** START OF Dataset entries **

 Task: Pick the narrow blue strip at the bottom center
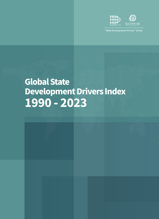(x=80, y=198)
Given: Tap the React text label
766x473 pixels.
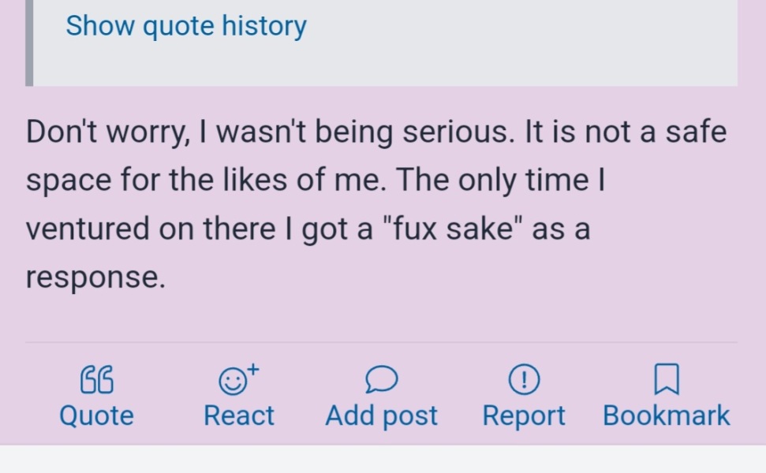Looking at the screenshot, I should (x=239, y=415).
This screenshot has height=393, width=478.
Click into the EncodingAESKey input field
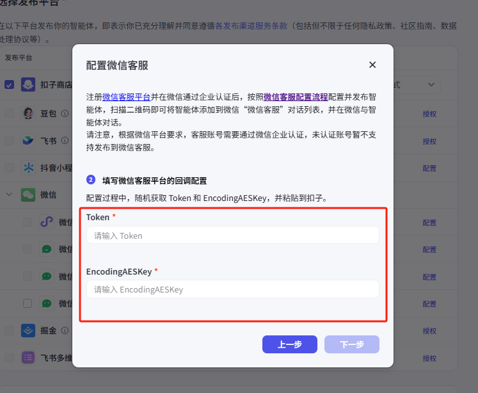click(x=233, y=289)
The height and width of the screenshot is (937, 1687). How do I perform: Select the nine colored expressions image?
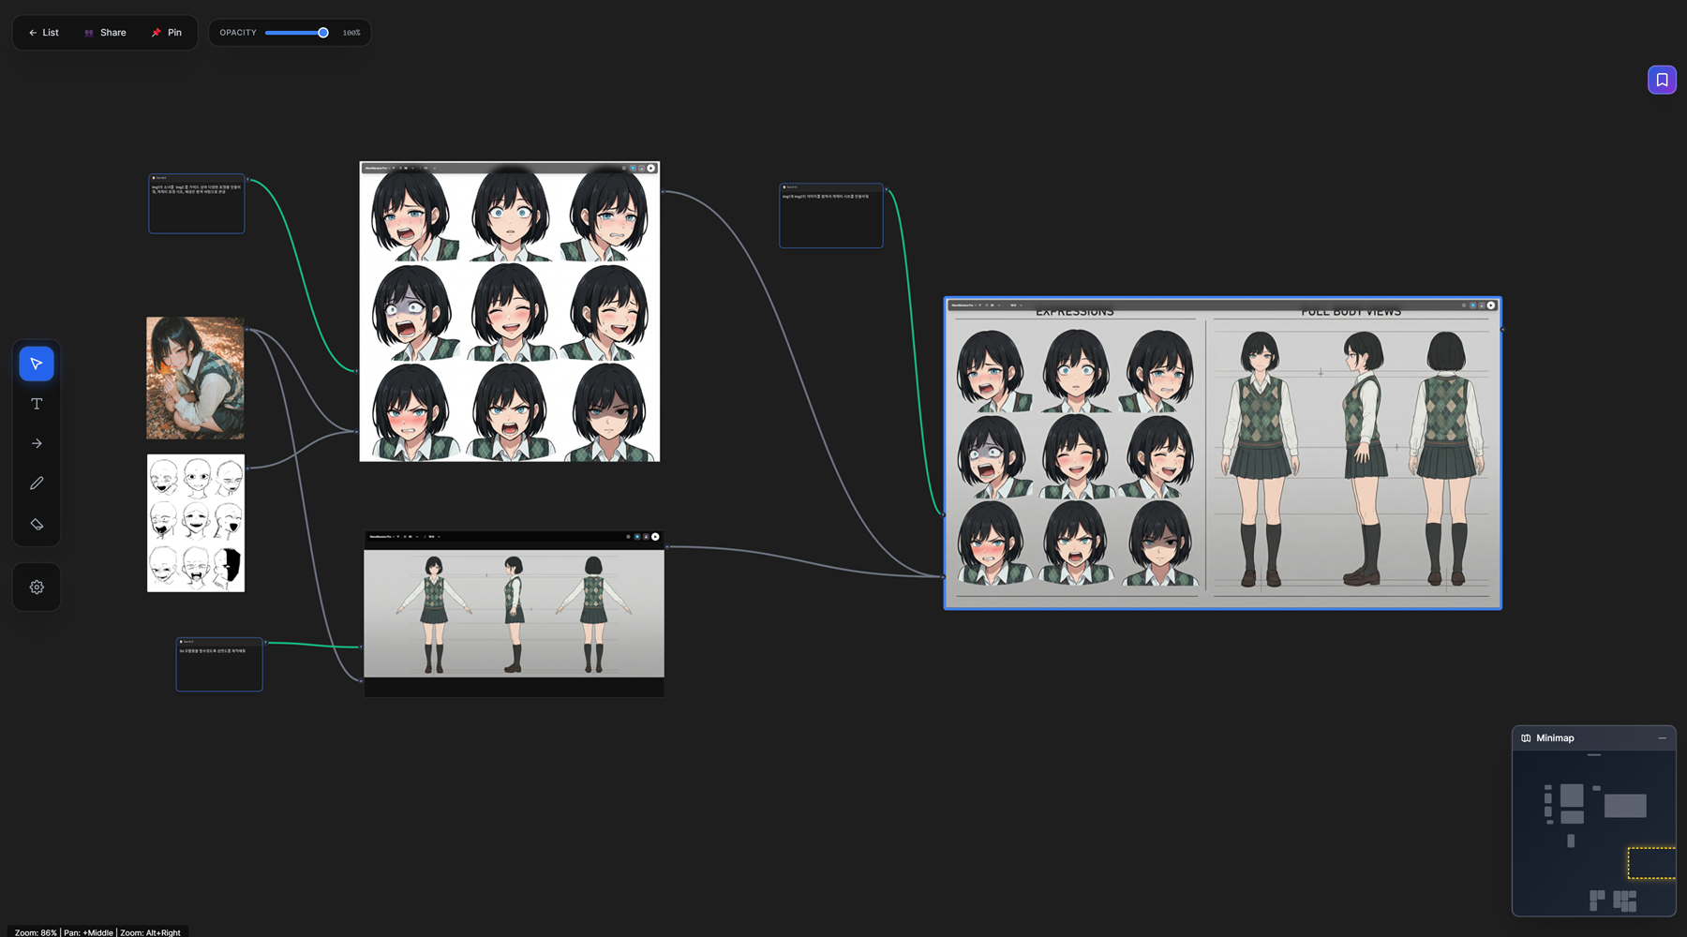(x=509, y=314)
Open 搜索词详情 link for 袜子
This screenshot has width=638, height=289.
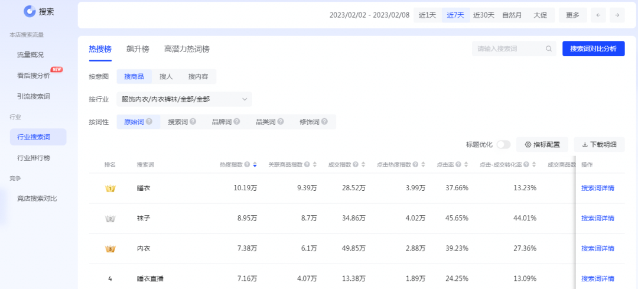point(597,218)
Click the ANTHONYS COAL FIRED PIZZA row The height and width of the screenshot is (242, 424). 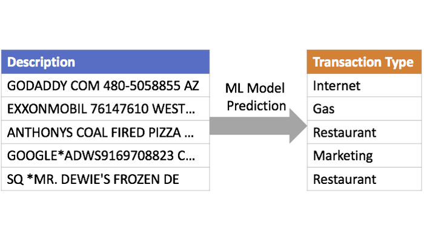pyautogui.click(x=105, y=132)
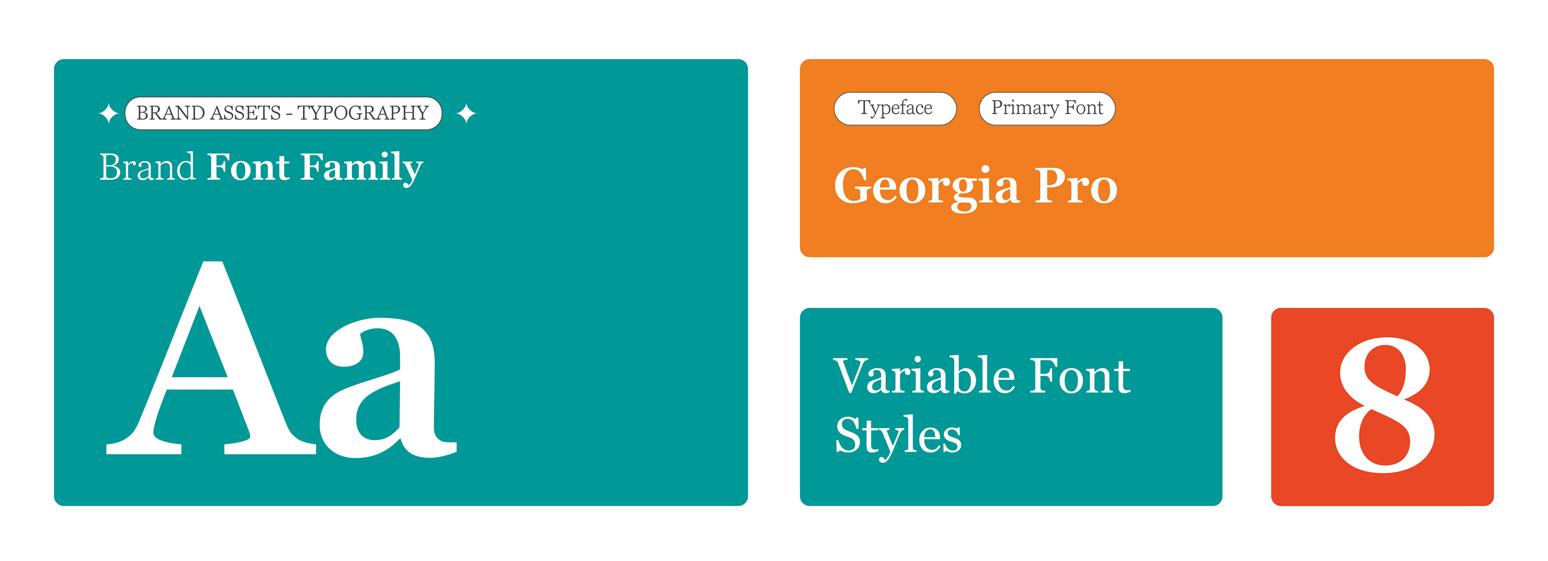Click the BRAND ASSETS - TYPOGRAPHY pill
1548x561 pixels.
[283, 113]
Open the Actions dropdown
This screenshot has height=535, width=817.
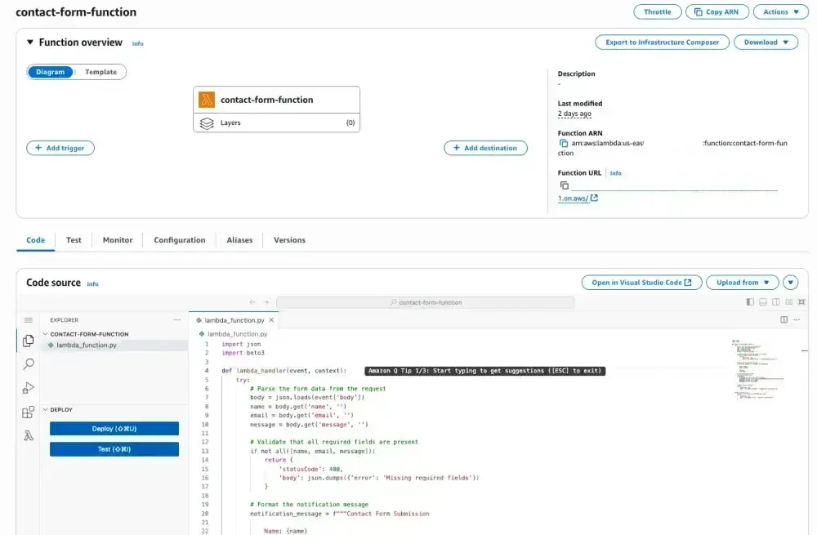pyautogui.click(x=780, y=12)
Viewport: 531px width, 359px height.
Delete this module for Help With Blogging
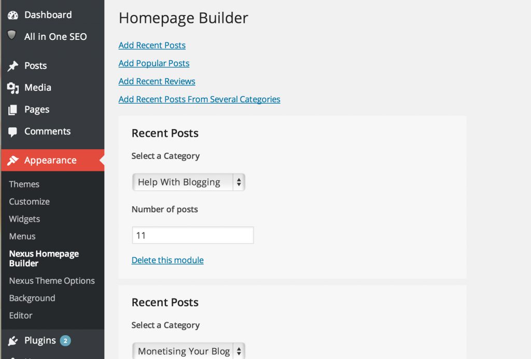(x=167, y=260)
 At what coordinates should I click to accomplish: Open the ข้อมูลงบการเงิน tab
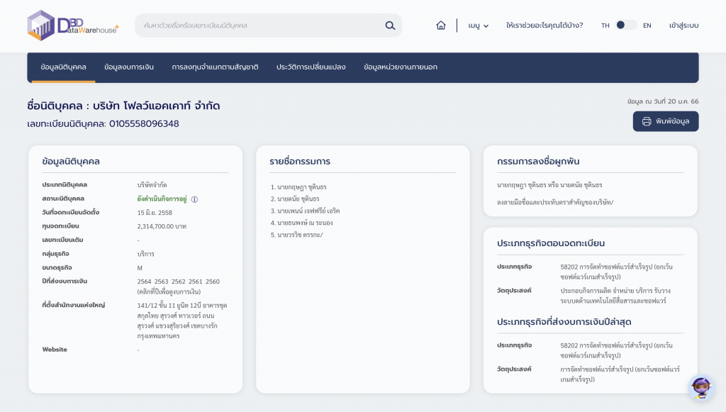click(129, 67)
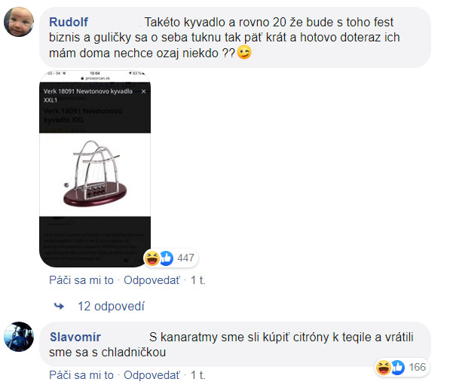This screenshot has height=391, width=450.
Task: Open Rudolf's baby profile picture
Action: (19, 22)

** END OF Dataset entries **

* What the task requires *
Rewrite the records from the first line up to and including the line with "point(597,218)", changing "Tap" to "Press" and keeping everything else the same. Omit the pictures from your output.

* Finished exercise *
 Task: Pick the narrow blue strip at the bottom center
(x=80, y=198)
Given: Press the React text label
766x473 pixels.
Looking at the screenshot, I should (x=239, y=415).
This screenshot has height=393, width=478.
Click into the EncodingAESKey input field
click(x=233, y=289)
The height and width of the screenshot is (937, 1687). How do I perform: Select the nine colored expressions image?
(x=509, y=314)
Open 搜索词详情 link for 袜子
This screenshot has width=638, height=289.
point(597,218)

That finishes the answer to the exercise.